** Opening PASSAGE PROVIDED block **

Tensor Methods in Deep Learning and their Efficiency
Abstract: TBD
Network compression using tensor decompositions and pruning
Abstract: In this talk, I will present NORTON, a hybrid network compression method combining tensor decompositions and pruning. NORTON introduces the concept of filter decomposition, enabling a detailed breakdown of the network while preserving the multidimensional properties of weights. Additionally, it incorporates a novel structured pruning approach to integrate the decomposed model. The efficacy of this method is demonstrated through its application to state-of-the-art convolutional neural networks.
A small part of the talk will discuss an ongoing work called CONCATENATION (Coupled Tensor Decomposition for Compact Network Representation). This approach decomposes the most similar filters in a coupled manner, providing a more compact representation of deep neural networks.
Low-rank compression of LLMs
Abstract: After a brief motivation and reminder of important LLM fundamental properties, such as transformer scaling laws, I will focus on a family of methods to achieve low-rank compression of LLMs. I will discuss a few limitations of previous methods, and propose an approach to combine low-rank compression with distillation to reduce the cost of compressing a model, the amount of calibration data required and the convergence time. The proposed method generalizes to non-linear layers and we demonstrate its efficiency on state-of-the-art transformer LLMs, but also on Mamba and speech-text Whisper models.

** Closing PASSAGE PROVIDED block **

### WHAT YOU WILL DO
1. According to the talk abstracts above, what does the proposed approach for low-rank compression of LLMs combine, and what is that combination meant to reduce?
2. Translate this sentence from the talk abstracts into Spanish: "This approach decomposes the most similar filters in a coupled manner, providing a more compact representation of deep neural networks."

** Opening SOURCE DATA block **

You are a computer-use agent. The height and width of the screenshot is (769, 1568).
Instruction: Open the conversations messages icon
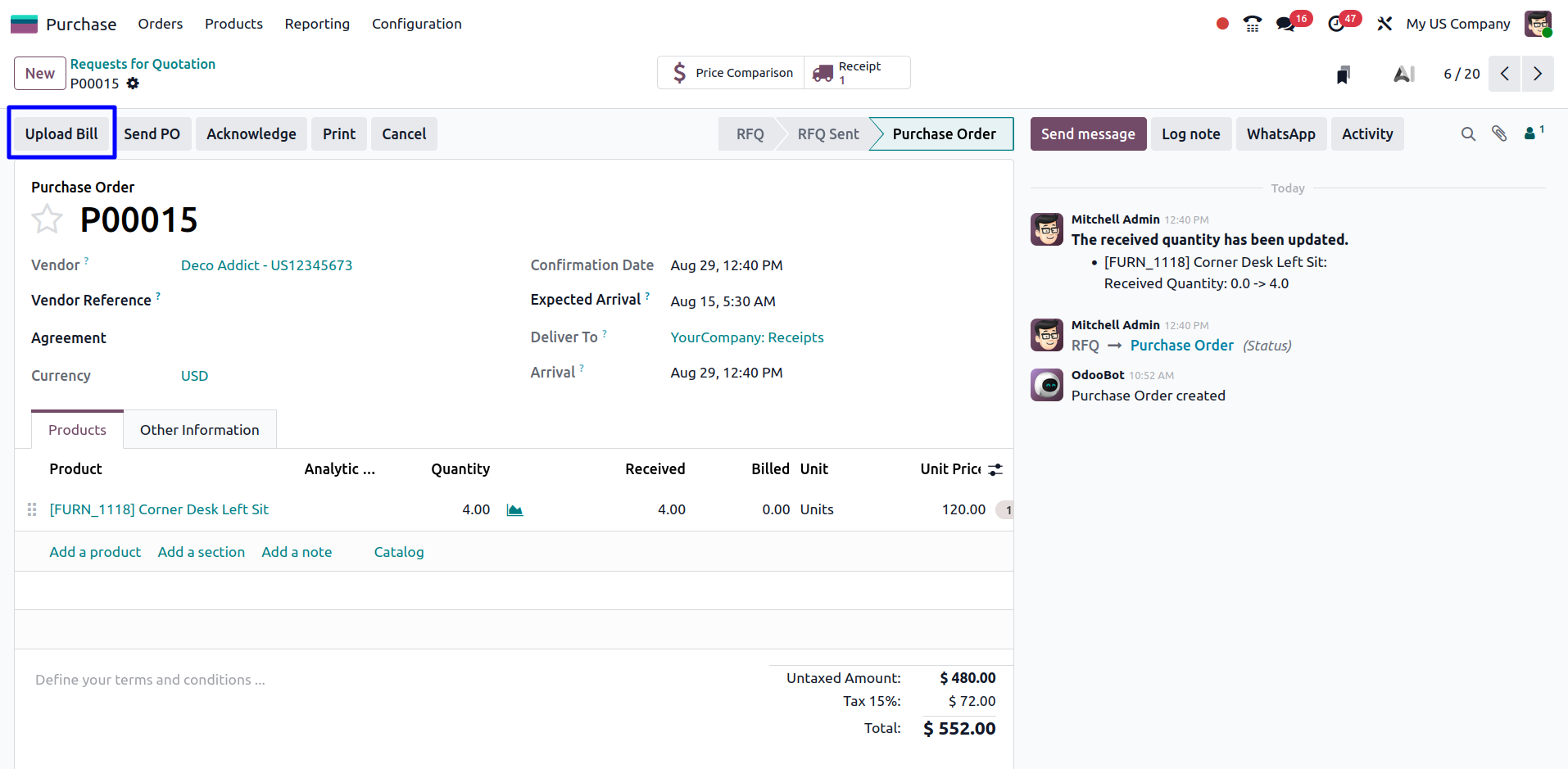pyautogui.click(x=1286, y=24)
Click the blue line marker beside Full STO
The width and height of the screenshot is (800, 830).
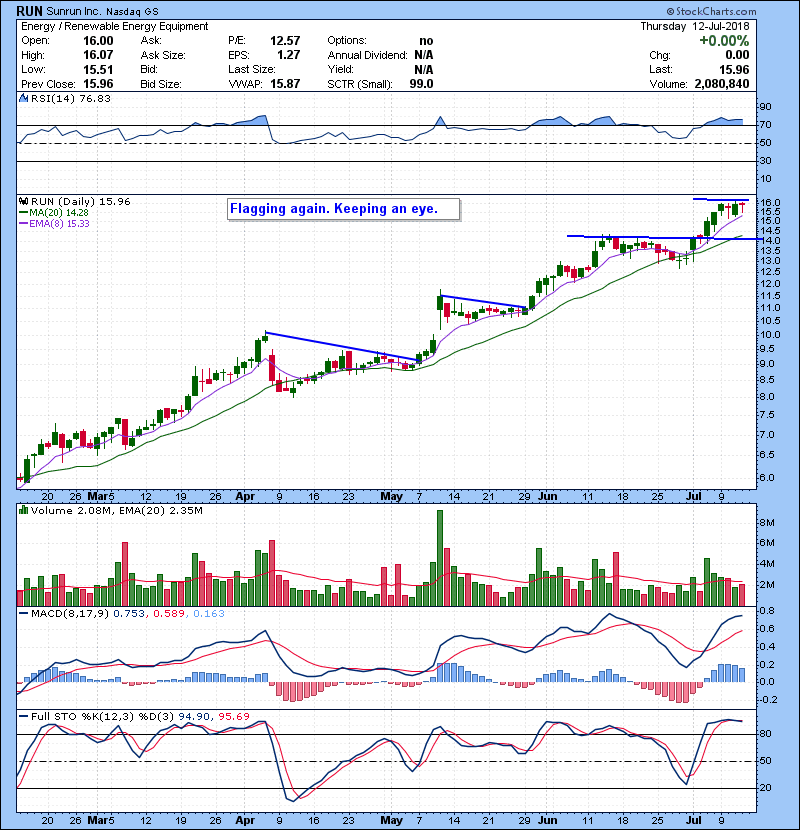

** Closing SOURCE DATA block **

### ANSWERS TO THIS EXERCISE
1. The approach combines low-rank compression with distillation. The combination is meant to reduce the cost of compressing a model, the amount of calibration data required and the convergence time.

2. Este enfoque descompone los filtros más similares de manera acoplada, lo que proporciona una representación más compacta de las redes neuronales profundas.